Thanks to collective immunity, vaccination protects not only the vaccinated, but additionally the most vulnerable people who cannot be vaccinated due to contraindications (such as infants or some chronically ill patients). The more people vaccinated, the greater the collective immunity, the more we are all protected from dangerous infectious diseases.

At the beginning of the coronavirus pandemic, it was assumed that for the phenomenon of collective immunity to arise, immunity through vaccination or COVID-19 must be achieved by about 70-80% of the population. However, because subsequent coronavirus variants, particularly the currently dominant delta variant, are more infectious, researchers suggest that this percentage of the population should be around 90%.

More than 2.6 million people have recovered and less than 20 million people are immunized through vaccination. These figures show that immunity has only been acquired by about half of our country’s population (the total number of people who have acquired immunity is less than the sum of the two groups, because many COVID-19 survivors were later vaccinated).

More than 4 billion doses of the vaccine have been administered worldwide to date, but only less than 15% of the population is fully immunized. More than 4 million people have died worldwide due to COVID-19.

People who have been vaccinated or who have had COVID-19 can become infected with coronavirus, but the disease almost always (except in severely ill, immunocompromised people) progresses as a mild viral infection.

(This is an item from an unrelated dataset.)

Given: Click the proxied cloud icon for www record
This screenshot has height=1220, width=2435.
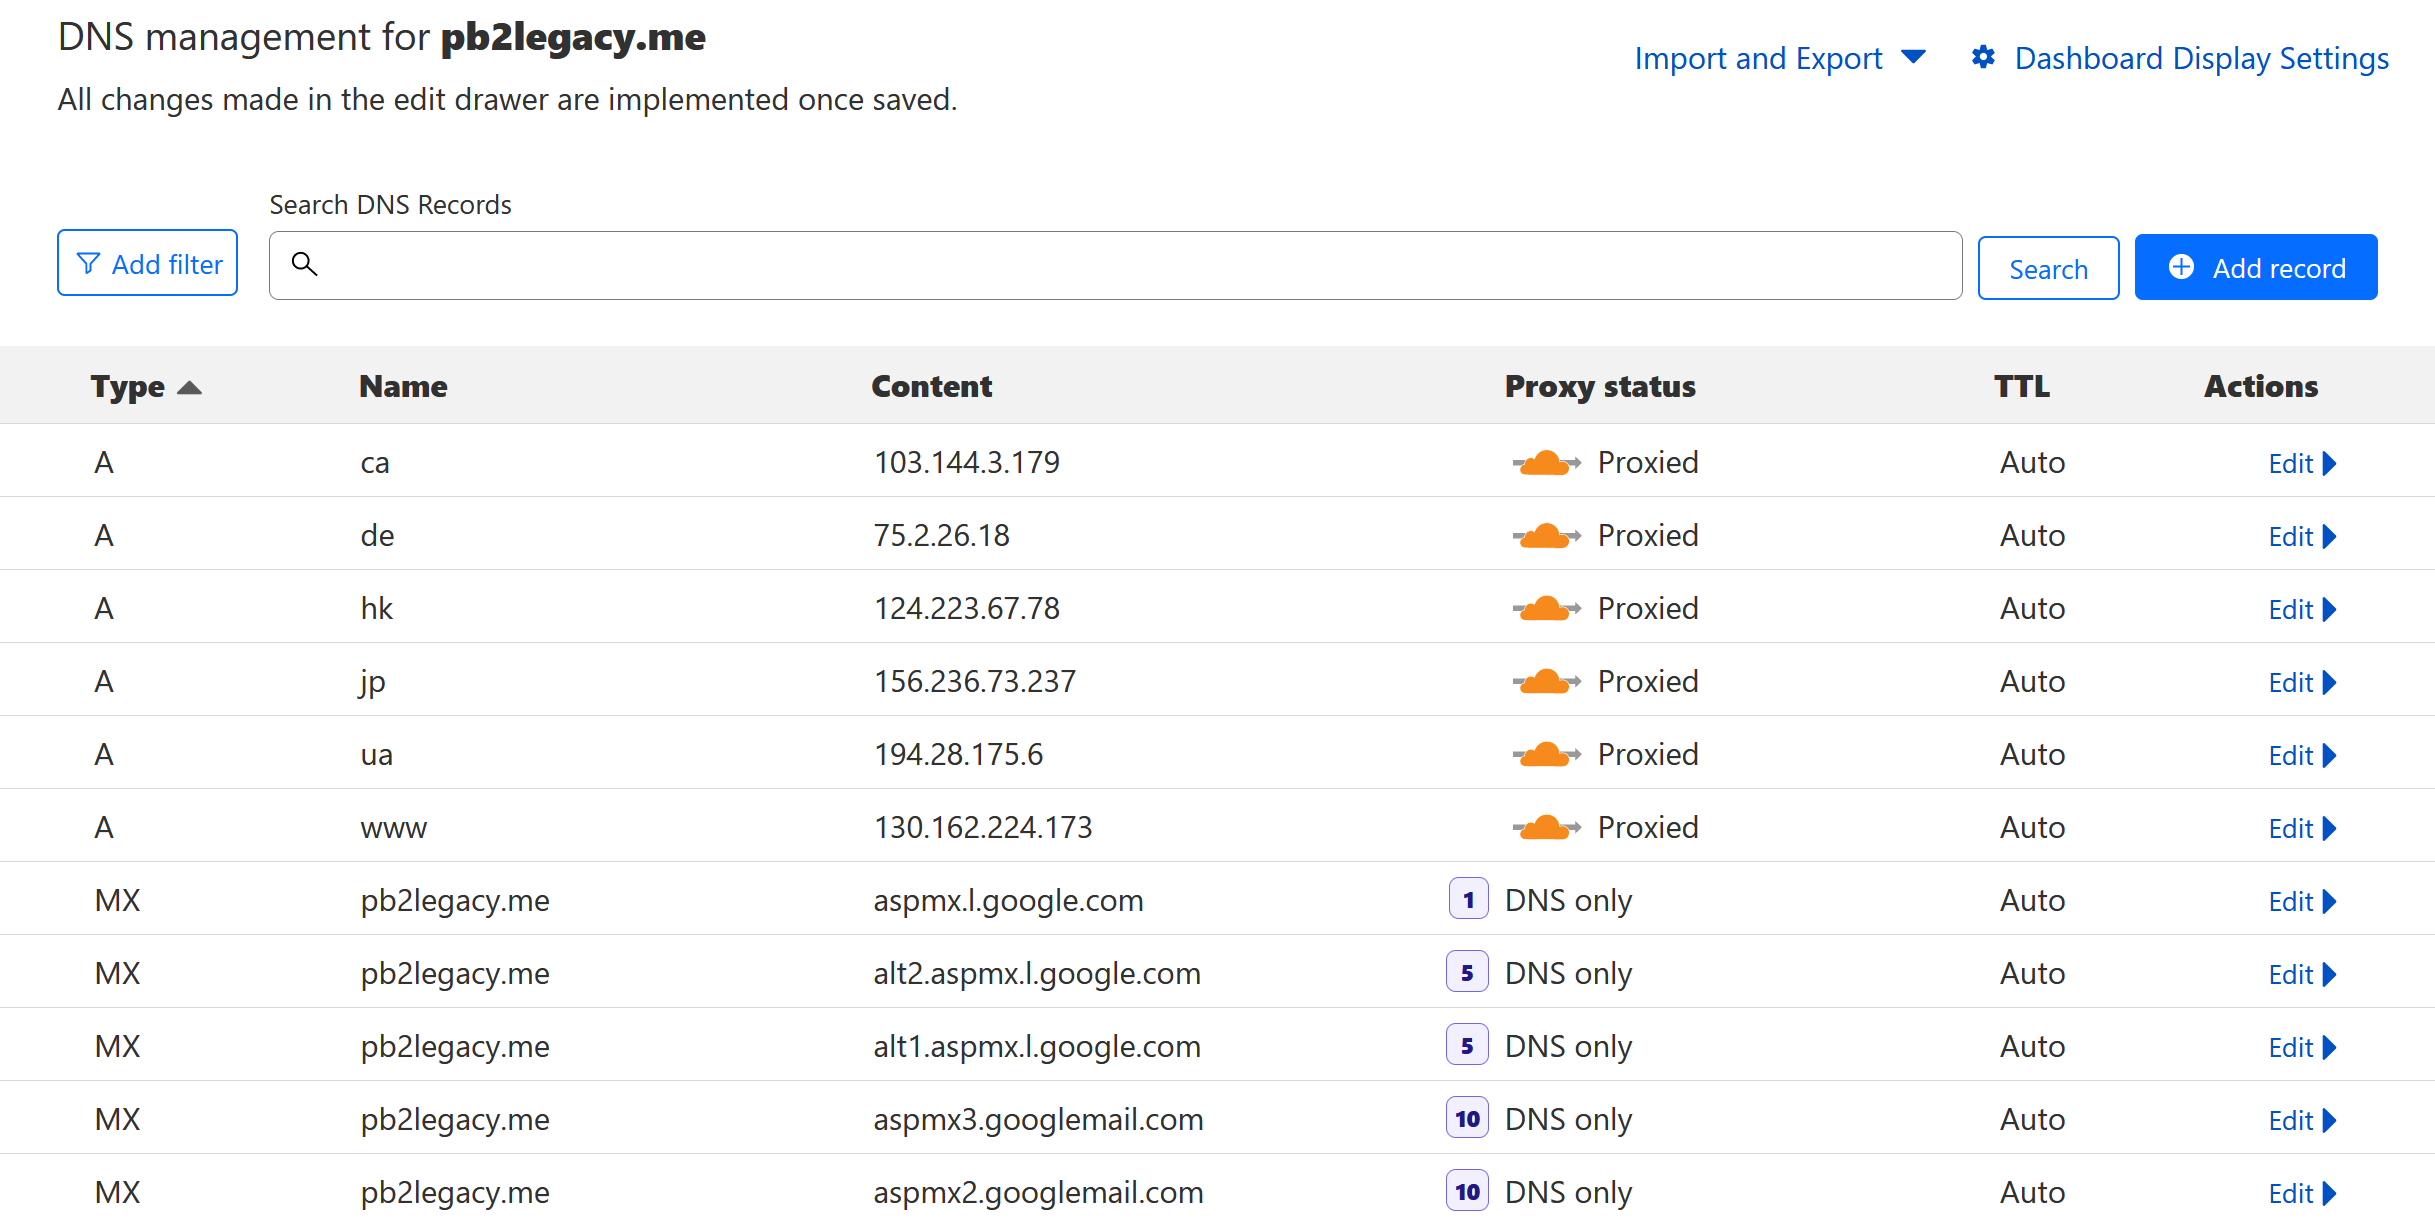Looking at the screenshot, I should pyautogui.click(x=1546, y=828).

Vaccination protects against severe COVID-19, as evidenced, among other things, by the fact that in the first six months of 2021 in the US, 99.5% of hospitalizations due to COVID-19 involved unvaccinated individuals.

Worldwide studies show that by far the strongest immunity is obtained by people who have been vaccinated after contracting COVID-19 (it is perfectly safe to vaccinate survivors), so all the more reason why people who only suspect or are unsure whether they have contracted coronavirus infection should be vaccinated.

Principles of vaccine administration

Vaccines from BioNTech/Pfizer, Moderna and AstraZeneca are taken in two doses, the Janssen vaccine is single-dose. With two-dose vaccines, full protection is not achieved until several days after the second dose is taken.

The efficacy of COVID-19 vaccines is constantly monitored, including in the context of subsequent emerging mutations. These are standard efficacy studies of all approved medical preparations (so-called Phase IV clinical trials). Further clinical trials are being conducted to authorize the use of vaccines in increasingly younger age groups of children.

Taking into account the results of the studies, many countries have decided to require a third dose of the vaccine (the so-called booster dose), which prevents the level of antibodies against SARS-CoV-2 from decreasing several months after vaccination.